Abstract

The challenges facing social partners in Employment Relations occasioned by evolving global dynamics continue to task the actors; stretching the capacity of institutional arrangements for managing employment relations, even in the face of globalization and socio-economic challenges. Indeed, one of the inevitable implications of global capitalism on contemporary workplace has been the accentuating challenges, and evolving “new” roles for social partners in employment relations, within the tripartite arrangement of industrial relations system. In the context of this evolving challenges, institutions and actors of Industrial Relations are confronted with how to tackle emerging issues such as; the volatility of the labour market, vulnerability and precarity, mobility of labour, labour policy reforms, part-time work and flexible work arrangement, on the one hand, and how to cope with the consequences of neo-liberal dictates such as privatization and restructuring, with implications for industrial harmony, and productivity in the workplace.
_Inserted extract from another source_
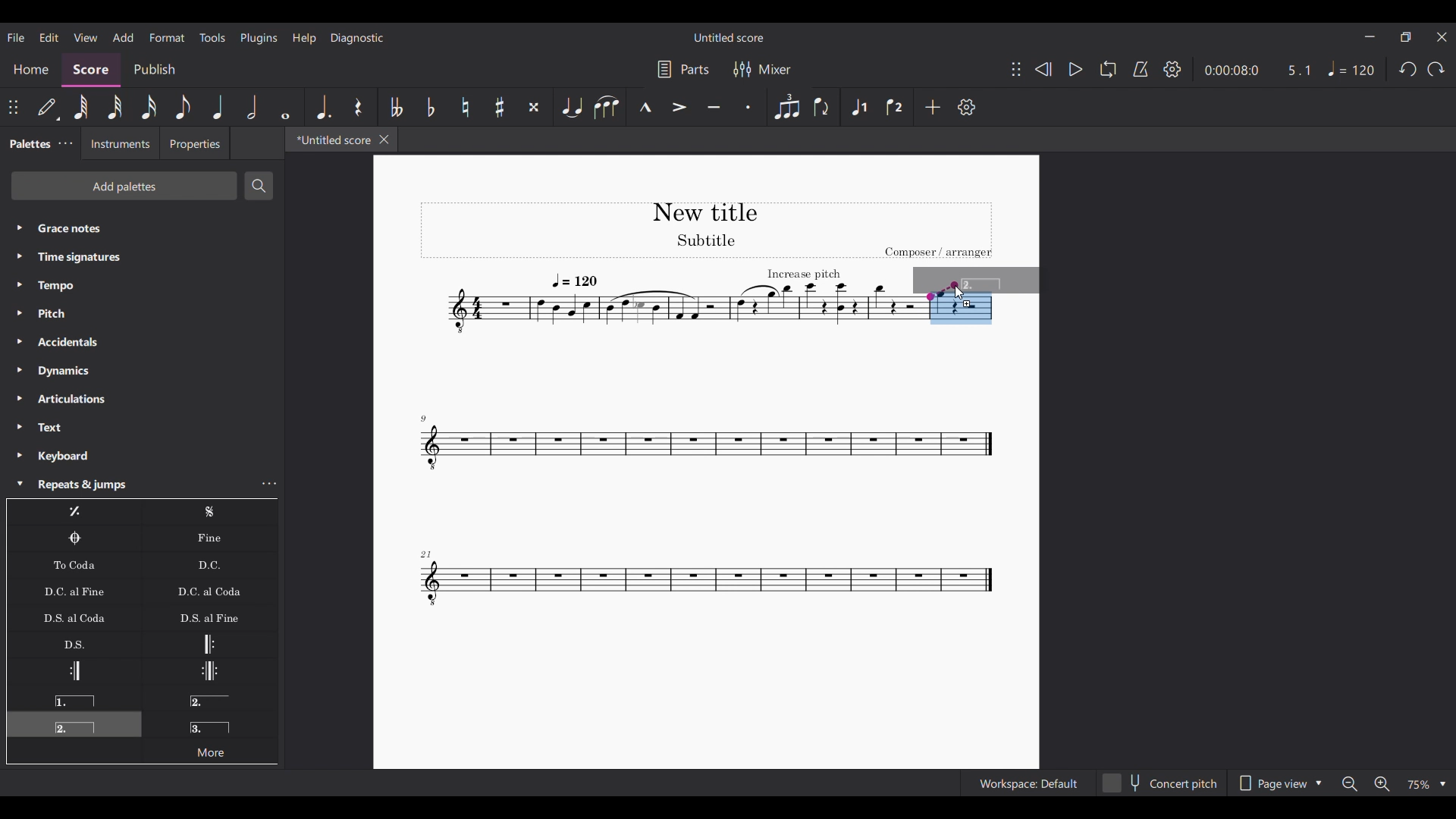 This screenshot has width=1456, height=819. I want to click on Toggle natural, so click(465, 107).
In the emerging context, social partners are to be more innovative and strategic in coming up with approaches, attitudes and practices, not only at sustaining employment relations, but indeed on the need to further ensure decent work for all. For instance, Labour (trade unions) as one the strategic partner in Industrial Relations, has come to realize that beyond negotiations on working conditions, they wish to extend their mandate to participate in the formulation of productivity polices at a consultative level, with the management, and even on broad national public policy that have direct impact on the living conditions of the entire citizenry, at the national level. This posture, the State (also a strong partner) is often uncomfortable with; arguing that Labour should limit itself to its traditional roles of improving the terms of employment and welfare of workers. In view of these diverse interests in which industrial relations constituents are pitched, this paper contends that priority should therefore be given to ways of evolving sustainable framework of social dialogue that will continuously assure industrial harmony within the context of ever-fluid environment. This paper contributes to understanding the relevance of participative (social) dialogue as resilient institutional framework in the context of the new challenges.